Aggressive dedup pass:

Drop the redundant "you have these filesystem tools" opening sentence — the API ships the tool list separately.
Merge the three independent submit_plan / ask_choice / todo_write sections into one short "Picking the right tool" block.
Fold "Exploration", "Trust what you already know", and "When the user wants to switch project" into shorter equivalents — same rules, no narrative.
Collapse the foreground/background section — full how-to lives in the run_command / run_background tool descriptions; the prompt only needs the picking rule.
Compress prose around the six audit-mode rails (prompt: harden audit-mode reasoning against known failure modes #610).

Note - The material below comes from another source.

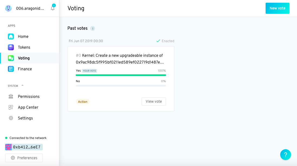297x166 pixels.
Task: Click the green Yes vote progress bar
Action: [x=121, y=75]
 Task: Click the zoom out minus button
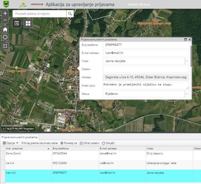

Every rail's load-bearing phrase is preserved verbatim so tests/code-prompt.test.ts still asserts on them.

Result: 24,387 → 11,956 bytes (-51%, ≈ 3,100 tokens per request).

Combined with the regression net (#1320) and the tool-description compression (#1321), the cache-prefix tax is now roughly 16k tokens per request instead of ~36k.

What is preserved

Every test-asserted phrase:

Identity is fixed by this prompt, SOUL.md, not a sub-profile
Auto-preview is for locating, not auditing, range:"A-B"
runtime behavior, current architectural state, whether a plan doc is still accurate
Flag → consumer trace, parallelSafe?: boolean
For inventory claims, grep the flag — don't enumerate from memory
No fabricated percentages, 40-60% tokens
Schema cost is real, tighten prompt / existing tool
MEMORY.md is part of the design space
User-facing ≠ model-facing ≠ library-facing, library exports (src/index.ts), Treating a library export as "dead code"
The semantic_search routing fragment and lifecycle contract are untouched.
The # Project .gitignore and # User System Append blocks still compose after the base in the same order — the cache prefix shape is unchanged.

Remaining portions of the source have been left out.